A nuclear reactor such as a boiling water reactor (BWR) includes a pressure vessel containing a nuclear reactor core submerged in water which is heated thereby for generating steam. The steam is channeled through a main steamline to a steam turbine which powers a generator for producing electrical power for an electrical utility grid. The output power of the reactor is primarily controlled by a recirculation flow control system (RFCS) which typically includes jet pumps inside the pressure vessel which are powered by external recirculation pumps which selectively control recirculation of the water within the pressure vessel and through the core. Increased recirculation increases the power output of the reactor, and thereby increases the steamflow through the main steamline to the turbine for increasing electrical power from the generator.
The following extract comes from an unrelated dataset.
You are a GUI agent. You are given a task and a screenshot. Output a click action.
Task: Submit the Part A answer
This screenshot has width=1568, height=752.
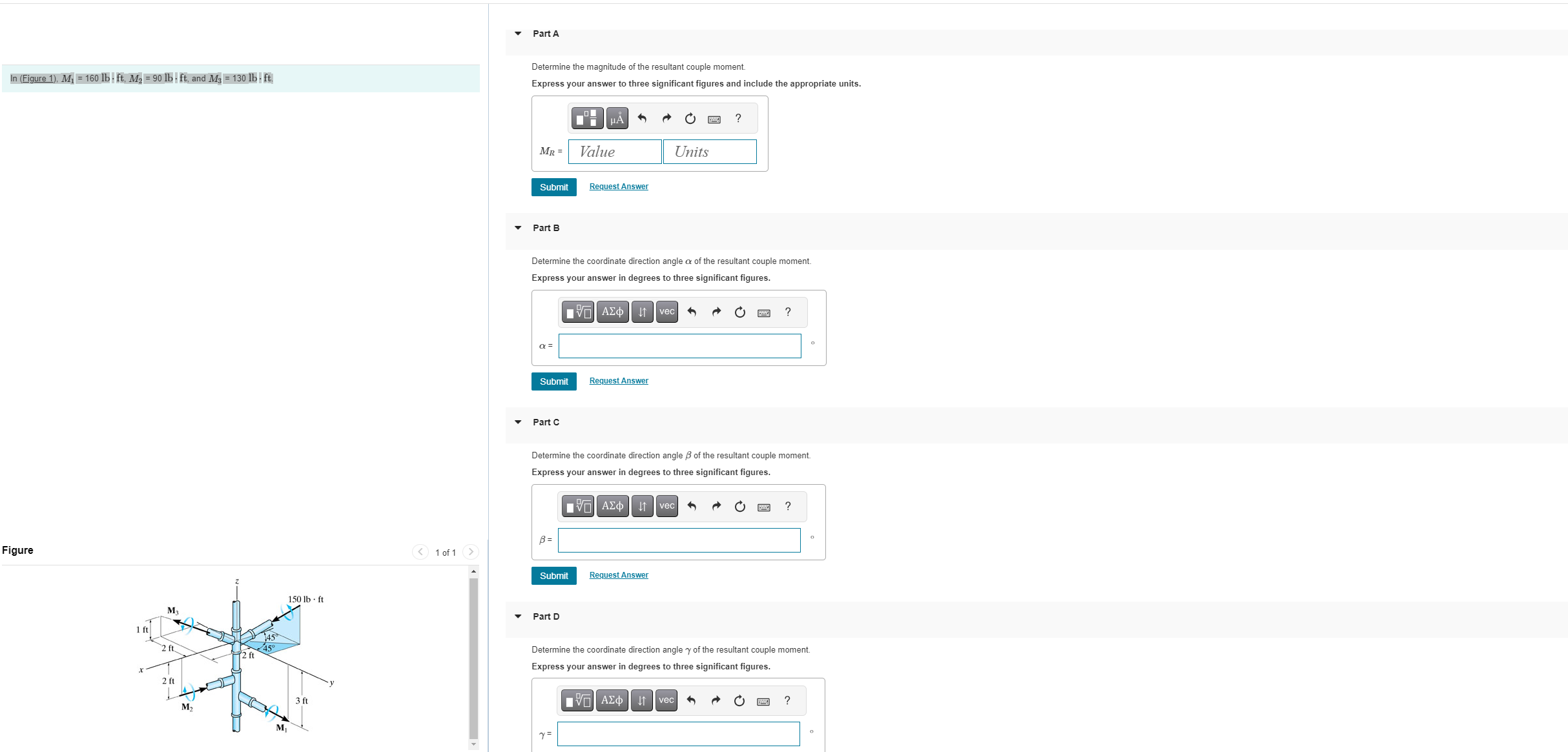click(553, 187)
Disposed in the main steamline are a plurality of conventional control valves which are selectively openable and closeable for regulating the amount of steamflow to the turbine. Disposed upstream from the control valves is one or more bypass valves which are selectively opened for bypassing a portion of the main steamflow around the control valves and turbine directly to the main condenser of the turbine as required to reduce the rate of reactor pressure rise as the control valves are closed during operation, for example. A pressure control system includes a pressure regulator operatively joined to the control valves and bypass valve for maintaining a predetermined pressure within the reactor in response to the steamflow, or flowrate. A turbine control system includes a turbine controller also operatively joined to the control valves and the bypass valve for controlling flow of the main steam to the turbine in conjunction with the pressure regulator. A low value gate is provided between the pressure regulator and the turbine controller for selecting the lesser of the two demands therefrom to provide a control valve flow demand to the control valves for controlling the operation thereof. Where the control valve flow demand is predeterminedly less than the demand from the pressure regulator, the bypass valve is automatically opened to dump a portion of the main steam into the condenser to prevent undesirable reactor pressure rise, for example.
Associated with each of the pressure regulator and the turbine controller are conventional demand limiters. The limiter for the pressure regulator limits the total steamflow demand collectively through the control valves and the bypass valves to prevent a failure in the control system from causing excessive steamflow from the reactor, also known as blowdown. Blowdown is a conventionally known occurrence which reduces the water level in the reactor and the pressure therein which can lead to conventionally known transition boiling in the fuel bundles therein, which can damage the fuel by overheating. The limiter associated with the turbine controller limits the steamflow through the turbine to prevent damage thereto due to excessive flow.
Faults which cause one or more of the control valves to fall in a closed position reducing or preventing flow therethrough relative to the normally demanded flowrate therefor will necessarily cause the reactor pressure to increase. The pressure regulator will then increase the flow demand to the control valves for reducing the increasing reactor pressure. However, the pressure regulator limiter will prevent the control valves and bypass valve from fully opening since the limit is predetermined for preventing the undesirable blowdown occurrence. If the reactor is operating at a sufficiently high power level, the steamflow through the operable, non-failed control valves and bypass valve will be insufficient to avoid reactor pressure increase, which will then cause the reactor protection system to effect a reactor scram to shut down the reactor. The increased reactor pressure will reduce transition boiling margin which may lead to fuel damage by overheating thereof.
However, the capacity of the operable, non-failed control valves and bypass valve in most boiling water reactors is typically sufficient to accommodate the transient caused by failure of a single control valve without requiring a reactor shutdown. However, this additional capacity is unavailable for use in conventional reactors since the limiters are required to ensure safe operation of the reactor under other modes of operation. The pressure regulator limiter limits the opening magnitude of both the control valves and the bypass valve to prevent undesirable blowdown, for example. And, the turbine controller limiter limits the magnitude of opening of the control valves to prevent excessive flow to the turbine.